It is now possible to have an extra pair of hands on one’s body. A researcher in Japan created a set of hands that can be worn like a backpack. A person wearing the “backpack” with robotic limbs (Image via Yamen Saraiji)


According to Merriam Webster, science fiction is the branch of fiction that presents the effects of a real or imagined scientific fact on people or a community. Today, it is kind of hard to know whether fiction is inspiring reality or vice versa. Many situations that used to possible only in sci-fi (science-fiction) books and movies are taking shape in reality. Maybe it is true that if we can imagine something, we can achieve it like Williams Arthur Ward said once upon a time. But, these days reality is catching up fiction at a fast pace. The latest invention inspired by fiction is the additional mechanic and autonomous arms that one can wear, just like the ones Dr. Octopus had in the movie Spiderman. Apparently, the arms are part of a new category of robots called “telepresence robots.”


A telepresence robot is a robot controlled by a computer or tablet or smartphone, which permits that 2 parties far apart interacts easily as if they were present in the same. For example, if a person X living in Tokyo has to attend a meeting in Chicago, he or she can use a telepresence robot placed in the meeting room with the other attendees. The robot will display person X on its screen while person X who connects using a smartphone or computer or tablet, can see the attendees of the meeting and interact with them as if he or she were there. In other words, person X will be “remotely present” at the meeting.


Telepresence robots are even called “Skype on wheels.” Some might argue that it is not necessary if the participants of a meeting all plug in using a tool such as “Zoom” or even Skype, but such tools don’t offer the flexibility the robot does. For example, some telepresence robots have a laser pointer allowing the operator to give a full presentation looking back and forth between a screen and the audience. The operator of a telepresence robot can also move around in the meeting room and interact individually with other attendees if necessary.


Now using the same concept, Yamen Saraiji, an assistant professor in Media and Design at Keio University, came up with a set of artificial arms that can be worn like a backpack and controlled remotely by another person; as in getting an extra pair of hands from someone who is not in the same room as the wearer. The “backpack” consists of 2 moving robotic hands and a robot’s head that hangs over the shoulder of the wearer. To control the hands remotely, the operator uses Oculus Rift and a touch device. The robot’s head has 2 cameras that also allows the remote operator to see what the “backpack” wearer sees. Even though the idea is just a concept for now, it is very promising.

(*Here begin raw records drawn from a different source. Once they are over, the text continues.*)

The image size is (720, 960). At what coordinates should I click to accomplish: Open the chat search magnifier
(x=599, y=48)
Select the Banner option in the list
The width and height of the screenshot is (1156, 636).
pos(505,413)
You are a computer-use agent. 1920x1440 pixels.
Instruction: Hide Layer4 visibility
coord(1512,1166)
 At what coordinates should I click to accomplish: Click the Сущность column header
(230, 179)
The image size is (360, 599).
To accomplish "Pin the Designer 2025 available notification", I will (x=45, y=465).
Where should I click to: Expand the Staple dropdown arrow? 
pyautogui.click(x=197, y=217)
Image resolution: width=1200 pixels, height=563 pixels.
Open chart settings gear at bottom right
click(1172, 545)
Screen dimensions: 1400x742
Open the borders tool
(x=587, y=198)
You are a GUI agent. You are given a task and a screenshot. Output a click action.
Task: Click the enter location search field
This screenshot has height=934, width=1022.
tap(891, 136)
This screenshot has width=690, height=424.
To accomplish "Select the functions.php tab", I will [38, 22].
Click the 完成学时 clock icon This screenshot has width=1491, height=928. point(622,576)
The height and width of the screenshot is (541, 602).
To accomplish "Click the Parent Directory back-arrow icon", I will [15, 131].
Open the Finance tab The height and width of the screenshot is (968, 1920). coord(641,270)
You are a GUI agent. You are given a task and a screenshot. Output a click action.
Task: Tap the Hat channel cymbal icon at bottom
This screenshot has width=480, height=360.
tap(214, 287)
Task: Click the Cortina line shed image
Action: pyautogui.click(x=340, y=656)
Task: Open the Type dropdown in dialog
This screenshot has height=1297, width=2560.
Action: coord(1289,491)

With this, it is not just fiction that is becoming a reality, but one of mankind’s dreams is coming to life. Everyone can use a helping hand from time to time, but distance is often an obstacle. However, if this robotic arm is fully developed, it will solve a lot of challenges. People with a handicap can certainly use it, and so can rescuers. Even the military might find it useful. The question now is “what is keeping the Saraiji from developing and selling it?”